Monday, September 3, 2018
A Love Letter to My Body
I’m turning 33 this week, and I’ve been thinking a lot about my body. It’s not quite as healthy as I’d like it to be—going up stairs makes me a little short of breath, and I can’t quite lift things or climb things as easily. But I’m working on it. And I sometimes catch glimpses of my body in videos or pictures. And sometimes it looks different from how it feels. The curves are stronger, the rib cage wider, the neck shorter. Sometimes the number on the scale is higher than I realized. But still, I love this body.
I love my thighs, the way they brush against one another when I walk. The curve of my backside, the strength of it. I love the way the muscles of my calves shape themselves around my bones.
I love the proportions of my hands. I love the green of my eyes. I love the shape of my feet when I point them and then flex my toes. I love the curve of my breasts, the fullness of my lips, the hair between my legs, the arch of my eyebrows. I love the freckles and moles that cover my skin.

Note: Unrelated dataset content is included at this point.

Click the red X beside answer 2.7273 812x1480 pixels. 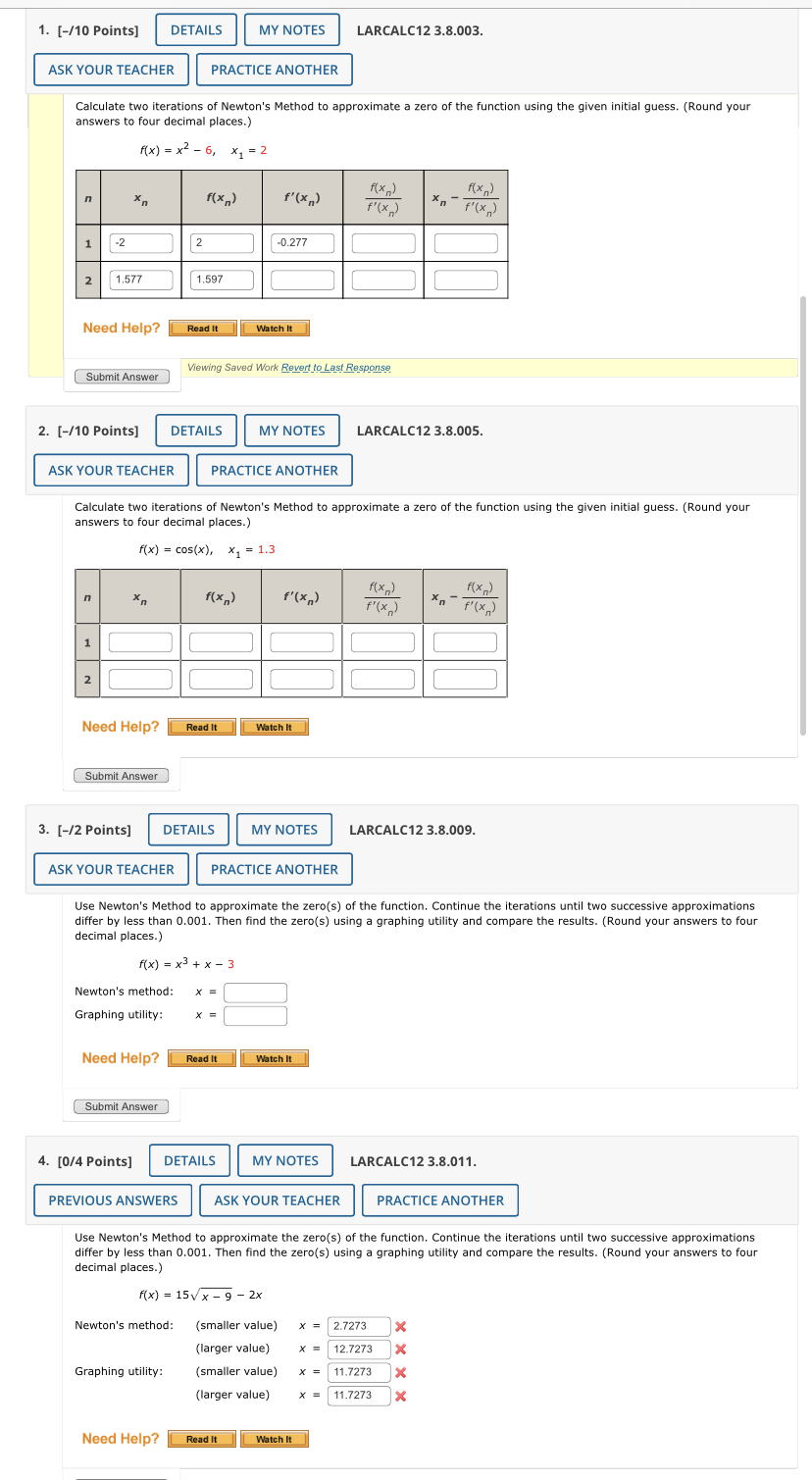(400, 1326)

I love how my legs carry me from place to place, how I can make myself a few inches taller by standing on my tiptoes. I love that my hands can type and paint and touch. My throat can make music and words and laughter.
I love that my guts digest my food, and my lungs breathe. And there are trillions—TRILLIONS—of connections in my brain, and they’re shifting and growing and changing every single second I’m alive. I love that I can feel someone’s lips on my neck and their hands on my waist, and I love how my blood rushes in those moments.
I work in an industry that puts a lot of emphasis on appearance. Which makes sense in some ways—sometimes roles simply demand a certain “look.” But it’s easy to get caught up in how narrow those “look” expectations can be. And it’s even easier to get our value tangled up in how we look.
And I’m calling bullshit.
Bodies are bodies. They are lumpy and veiny and flabby and freckled and scarred and zitty and fat and skinny and strong and weak and broken and full. But my body is not here just for other people to look at. It’s here so that I can walk up mountains and swim in lakes and paint and write and sing.
I know that the reality is that we’ve always been obsessed with appearance, and a lot of people still are. That’s the world that we live in.
But I guess I uh…don’t want to live in it. So I don’t.
I rarely weigh myself. I intentionally don’t compliment people if and when they lose weight. (This is also because these compliments are extremely complicated and sometimes painful for those with eating disorders.) When little children ask me about the mole on my throat, or above my lip, I explain to them that my moles are part of what make me beautiful. Everyone has things that make them beautiful. Some people have lovely hands, or stunning eyes, or freckles, or shapely feet.
If and when I have children of my own someday, I will never comment on weight—mine, theirs, strangers’—as if it has anything to do with their value. As if weight has to do with character, as if it’s a moral issue. I will always talk about my body in terms of the things I like about its appearance, or in terms of things I like that it can do. Or else just factually. I don’t want my children to learn to dislike their bodies, or to judge them harshly.
If your body doesn’t meet your society’s idea of “beauty,” it’s not a moral failing. It doesn’t affect your inherent value. And if your body DOES meet your society’s idea of “beauty,” it just means that you won a genetic lottery. Either way, you’ll turn 40, then 50, then 60, and eventually your body won’t look like it did, or do the things that it did. You could get sick or get into an accident, and suddenly you won’t look the way you used to, or be able to do the things you used to.
So eat well. Stretch. Exercise. Use sunscreen. But do those things because you love your body, not because you hate it.